虫の息

おれは陽気なカブトムシ

事務員のジレンマ

神奈川から宮城へ越してきて、およそ6年が経つ。もともとパソコン関係の専門学校を卒業し、ヒモやフリーターも経由したが、まともな仕事をしていた時期はデータ処理やビリングをしていた。

 

宮城に越してきたあともそういった関係の仕事をしたいと思っていたが、田舎のド真ん中であり、IT系(笑)の仕事をするためには仙台市まで出る必要があった。

 

ここで第一の関門に当たる。

どの求人を見ても「普通自動車免許必須」という記載があった。横浜横須賀で働くうえでは、そもそもよほど僻地に住んでいるか好きな奴以外は車の免許なんて持っていなかった。路線は縦横無尽に走り、久里浜から東京までだって京急横須賀線などの足はあった。

 

しかしここは見渡す限り田んぼしかない。仙台市まで片道25キロくらいだが、1日に数本しかない高速バスか、泉中央から電車で通うしか術はなかった。

仕方なく嫁の祖父母から金をもらって自動車学校に通い、卒業したらすぐに原付を手に入れた。近場ですぐ働けそうなところを見つけたかった。

 

データ系の仕事がないのはわかっていたのでせめて事務系を探していたわけだが、女性しか募集していなかった。

しかも給与はせいぜい12万程度で、扶養などで引かれたら10万も満たないのではないかと思う。

 

ここで詰んでしまったおれは、田舎には土建屋しかねえど!という義父に言葉に従い、一念発起で鉄骨の運び屋を選んだ。イベント設営系だったが、夥しい量の鉄骨やテントを運び、ユニックで数百キロもある足場を吊るなどオタクにはとてもつらい内容だった。

 

2週間ほど働いたころから体の様子がおかしくなった。いつも通り鉄骨を肩に上げて運んでいると、全く力が入らなくなってしまった。嫁や子供のためだと踏ん張ってみても、びくりともしなかった。実は最初の数日で体の限界を感じていたおれは、その場で泣き崩れてしまった。家族のためと思っても体を動かせない自分が情けなかった。その日は早退し、椎間板ヘルニアを患っていたことも発覚し、結局辞めてしまった。

 

次の仕事は胡散臭い派遣会社の正職だった。免許を取って1ヶ月程度だったが、いきなり仙台市の外れまで通うことになった。

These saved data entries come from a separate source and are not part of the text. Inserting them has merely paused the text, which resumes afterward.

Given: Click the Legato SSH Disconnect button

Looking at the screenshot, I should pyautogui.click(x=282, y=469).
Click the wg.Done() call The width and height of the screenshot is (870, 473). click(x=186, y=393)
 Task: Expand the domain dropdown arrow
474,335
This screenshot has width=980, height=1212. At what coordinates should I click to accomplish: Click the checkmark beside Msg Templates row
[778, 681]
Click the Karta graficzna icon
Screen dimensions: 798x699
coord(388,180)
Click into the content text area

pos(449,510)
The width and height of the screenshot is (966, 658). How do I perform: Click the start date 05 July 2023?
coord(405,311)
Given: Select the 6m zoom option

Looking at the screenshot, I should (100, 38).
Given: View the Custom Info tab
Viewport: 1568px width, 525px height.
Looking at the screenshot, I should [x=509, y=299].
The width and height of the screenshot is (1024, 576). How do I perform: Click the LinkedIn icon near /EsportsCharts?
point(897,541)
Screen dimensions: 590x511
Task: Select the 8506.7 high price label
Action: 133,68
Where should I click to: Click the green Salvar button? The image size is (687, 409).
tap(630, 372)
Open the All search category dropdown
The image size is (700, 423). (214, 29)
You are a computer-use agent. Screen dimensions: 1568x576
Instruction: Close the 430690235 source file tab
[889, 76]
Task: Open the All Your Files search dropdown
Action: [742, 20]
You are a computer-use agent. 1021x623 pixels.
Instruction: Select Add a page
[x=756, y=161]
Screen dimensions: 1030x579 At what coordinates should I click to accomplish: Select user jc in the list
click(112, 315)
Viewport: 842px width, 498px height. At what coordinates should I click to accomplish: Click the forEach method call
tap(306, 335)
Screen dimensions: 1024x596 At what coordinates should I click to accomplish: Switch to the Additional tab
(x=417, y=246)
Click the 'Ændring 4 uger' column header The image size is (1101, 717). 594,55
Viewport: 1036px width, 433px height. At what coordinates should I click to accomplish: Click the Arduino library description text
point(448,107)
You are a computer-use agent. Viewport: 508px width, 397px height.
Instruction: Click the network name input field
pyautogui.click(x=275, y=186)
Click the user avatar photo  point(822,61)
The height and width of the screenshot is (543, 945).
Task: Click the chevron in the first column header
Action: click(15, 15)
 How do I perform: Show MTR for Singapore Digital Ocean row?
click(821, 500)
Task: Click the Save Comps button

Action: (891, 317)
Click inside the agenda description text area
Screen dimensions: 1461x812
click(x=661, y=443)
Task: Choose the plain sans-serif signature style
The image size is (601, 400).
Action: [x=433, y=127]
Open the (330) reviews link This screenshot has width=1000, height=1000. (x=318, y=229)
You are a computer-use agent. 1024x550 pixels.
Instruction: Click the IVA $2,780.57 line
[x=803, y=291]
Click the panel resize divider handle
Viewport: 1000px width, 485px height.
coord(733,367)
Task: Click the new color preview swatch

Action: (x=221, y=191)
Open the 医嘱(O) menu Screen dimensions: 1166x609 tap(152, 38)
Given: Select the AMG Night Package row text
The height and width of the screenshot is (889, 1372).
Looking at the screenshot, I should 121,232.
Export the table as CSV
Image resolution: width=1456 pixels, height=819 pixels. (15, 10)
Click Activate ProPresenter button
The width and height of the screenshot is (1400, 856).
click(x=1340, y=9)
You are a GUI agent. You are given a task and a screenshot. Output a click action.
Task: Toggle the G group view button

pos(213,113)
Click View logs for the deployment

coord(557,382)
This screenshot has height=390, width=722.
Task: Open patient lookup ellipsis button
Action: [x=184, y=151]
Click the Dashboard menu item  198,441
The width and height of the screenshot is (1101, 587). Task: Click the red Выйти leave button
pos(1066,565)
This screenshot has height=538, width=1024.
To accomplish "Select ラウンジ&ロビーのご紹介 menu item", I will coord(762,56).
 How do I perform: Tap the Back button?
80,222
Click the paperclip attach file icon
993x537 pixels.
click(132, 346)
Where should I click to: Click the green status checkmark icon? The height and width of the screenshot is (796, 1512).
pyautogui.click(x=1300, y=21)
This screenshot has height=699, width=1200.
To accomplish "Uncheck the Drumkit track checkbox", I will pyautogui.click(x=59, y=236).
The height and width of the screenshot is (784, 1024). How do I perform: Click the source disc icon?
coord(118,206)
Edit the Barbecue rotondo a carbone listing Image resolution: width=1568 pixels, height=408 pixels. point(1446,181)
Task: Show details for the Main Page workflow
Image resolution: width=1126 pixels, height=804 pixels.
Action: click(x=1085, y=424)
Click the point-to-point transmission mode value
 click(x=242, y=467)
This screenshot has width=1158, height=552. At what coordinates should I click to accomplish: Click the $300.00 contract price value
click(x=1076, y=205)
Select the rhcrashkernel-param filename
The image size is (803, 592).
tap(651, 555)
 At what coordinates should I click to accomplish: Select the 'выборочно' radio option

安い軽(マツダスピアーノ)をすぐに買い、翌日から往復50キロ以上を運転することになった。スピアーノはかわいそうなことに出勤初日から大型トラックに当て逃げされ、購入後2日で運転席のドアにバルログに切り刻まれたような傷ができた。

 

ここの会社はかなりヤバく、常務の横領がバレて1年足らずで退職することになった。スピアーノは犠牲になったのだ。

 

次の職場は絶対事務系にしようと思い、田舎にしてはそれなりの待遇の会社に応募した。応募期間が切れてしまっていたが、身内に知り合いがいたらしく面接と試験はさせてもらえることになった。田舎は狭い。

 

黒いモグラみたいな顔をした金の話しかしないじいさんが面接官だった。創作の物語を書かされたり、簡単な打ち込み作業をさせられ、1時間程度で終わって翌週には採用になった。

 

これが現在の職場となる。

しかしやっと事務職ができると喜んでいたのも束の間、軽トラで米を30袋運んでくれないかとの指令をいただいた。その日は雨で、濡らさないように詰め込み、ブルーシートをかけながら慎重に運んだ。マニュアルも初心者なので2回くらいエンストしたと思う。昼から19時ごろまで走り回り、150キロくらい走った記憶がある。宮城の道もわからないのでGoogleマップを頼りになんとか運びきった。

 

こういうことがしょっちゅうあるわけではないだろうと高を括っていたのだが、その後も土を運んだり刈った芝を運んで捨てに行くなどほとんど土建屋と変わらない業務をやらされた。鉄骨の運搬は絶対に避けたかったが、行事があると定期的に運ばされる。なんなら朝から運んで1日帰ってこない時もある。

 

結果、米30キロも持てなかったオタクの上腕は徐々に太くなり、背筋や肩周辺がパンプアップされたせいで服のサイズが物によっては2サイズくらい上がってしまった。体重も10キロ以上増えたが見た目は変わらないのでおそらく筋肉なのだと思う。

 

もう筋肉も要らないし荷締めの技術も要らないから、事務仕事だけをさせてほしいと切に願う。